## Brief 1
List every configurable parameter of integer type on the Scenes-with-text Detection app page.
## Brief 2
Carry on the Scenes-with-text Detection app page from its final sentence.

Scenes-with-text Detection (v6.0)

About this version

Submitter: keighrim
Submission Time: 2024-07-25T16:11:42+00:00
Prebuilt Container Image: ghcr.io/clamsproject/app-swt-detection:v6.0
Release Notes
- updated to the latest SDK (adding some runtime recording params)
- added usePosModel param to toggle positional encoding
- general re-implementation and bugfix for positional encoding

About this app (See raw metadata.json)

Detects scenes with text, like slates, chyrons and credits.

App ID: http://apps.clams.ai/swt-detection/v6.0
App License: Apache 2.0
Source Repository: https://github.com/clamsproject/app-swt-detection (source tree of the submitted version)

Inputs

(Note: “*” as a property value means that the property is required but can be any value.)

http://mmif.clams.ai/vocabulary/VideoDocument/v1 (required) (of any properties)

Configurable Parameters

(Note: Multivalued means the parameter can have one or more values.)

startAt: optional, defaults to 0
- Type: integer
- Multivalued: False
Number of milliseconds into the video to start processing
stopAt: optional, defaults to 9223372036854775807
- Type: integer
- Multivalued: False
Number of milliseconds into the video to stop processing
sampleRate: optional, defaults to 1000
- Type: integer
- Multivalued: False
Milliseconds between sampled frames
minFrameScore: optional, defaults to 0.01
- Type: number
- Multivalued: False
Minimum score for a still frame to be included in a TimeFrame
minTimeframeScore: optional, defaults to 0.5
- Type: number
- Multivalued: False
Minimum score for a TimeFrame
minFrameCount: optional, defaults to 2
- Type: integer
- Multivalued: False
Minimum number of sampled frames required for a TimeFrame
modelName: optional, defaults to convnext_lg
- Type: string
- Multivalued: False
- Choices: convnext_tiny, convnext_lg
model name to use for classification
usePosModel: optional, defaults to true
- Type: boolean
- Multivalued: False
- Choices: false, true
Use the model trained with positional features
useStitcher: optional, defaults to true
- Type: boolean
- Multivalued: False
- Choices: false, true
Use the stitcher after classifying the TimePoints
allowOverlap: optional, defaults to true
- Type: boolean
- Multivalued: False
- Choices: false, true
Allow overlapping time frames
map: optional, defaults to ['B:bars', 'S:slate', 'I:chyron', 'N:chyron', 'Y:chyron', 'C:credits', 'R:credits', 'W:other_opening', 'L:other_opening', 'O:other_opening', 'M:other_opening', 'E:other_text', 'K:other_text', 'G:other_text', 'T:other_text', 'F:other_text']
- Type: map
- Multivalued: True
Mapping of a label in the input annotations to a new label. Must be formatted as IN_LABEL:OUT_LABEL (with a colon). To pass multiple mappings, use this parameter multiple times. By default, all the input labels are passed as is, including any negative labels (with default value being no remapping at all). However, when at least one label is remapped, all the other “unset” labels are discarded as a negative label.

## Data block

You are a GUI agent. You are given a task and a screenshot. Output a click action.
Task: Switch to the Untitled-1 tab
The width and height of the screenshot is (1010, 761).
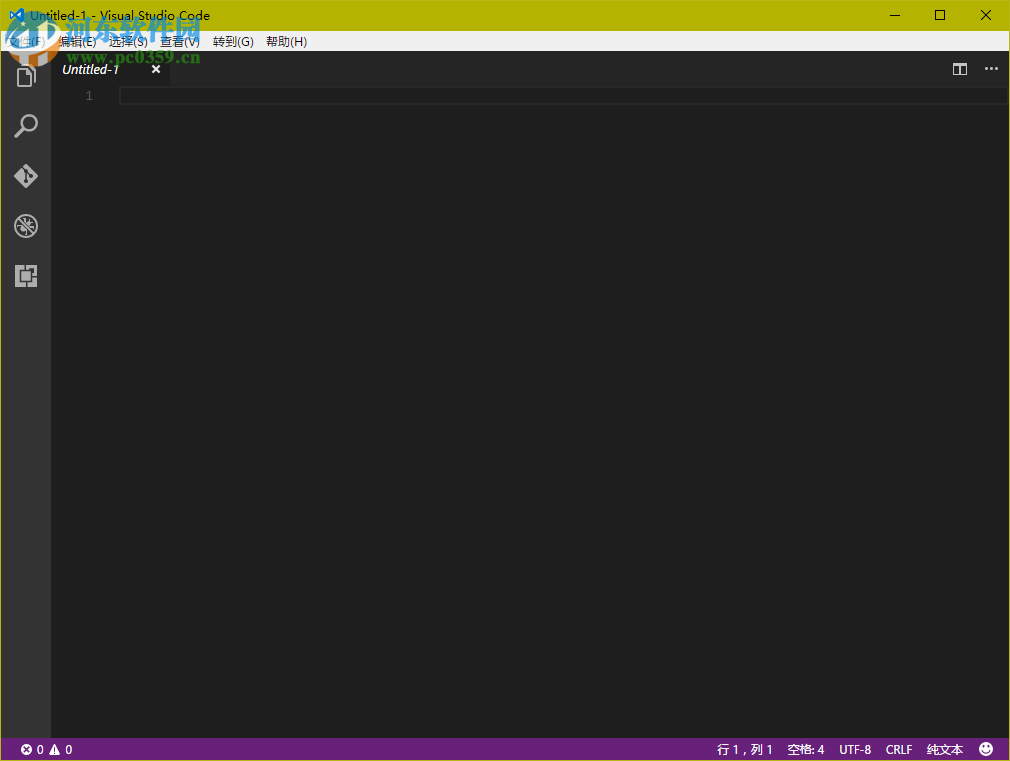tap(91, 69)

## Exercise output 1
startAt, stopAt, sampleRate, minFrameCount

## Exercise output 2
pretty: optional, defaults to false
- Type: boolean
- Multivalued: False
- Choices: false, true
The JSON body of the HTTP response will be re-formatted with 2-space indentation
runningTime: optional, defaults to false
- Type: boolean
- Multivalued: False
- Choices: false, true
The running time of the app will be recorded in the view metadata
hwFetch: optional, defaults to false
- Type: boolean
- Multivalued: False
- Choices: false, true
The hardware information (architecture, GPU and vRAM) will be recorded in the view metadata

Outputs

(Note: “*” as a property value means that the property is required but can be any value.)

(Note: Not all output annotations are always generated.)

http://mmif.clams.ai/vocabulary/TimeFrame/v5
- timeUnit = “milliseconds”
http://mmif.clams.ai/vocabulary/TimePoint/v4
- timeUnit = “milliseconds”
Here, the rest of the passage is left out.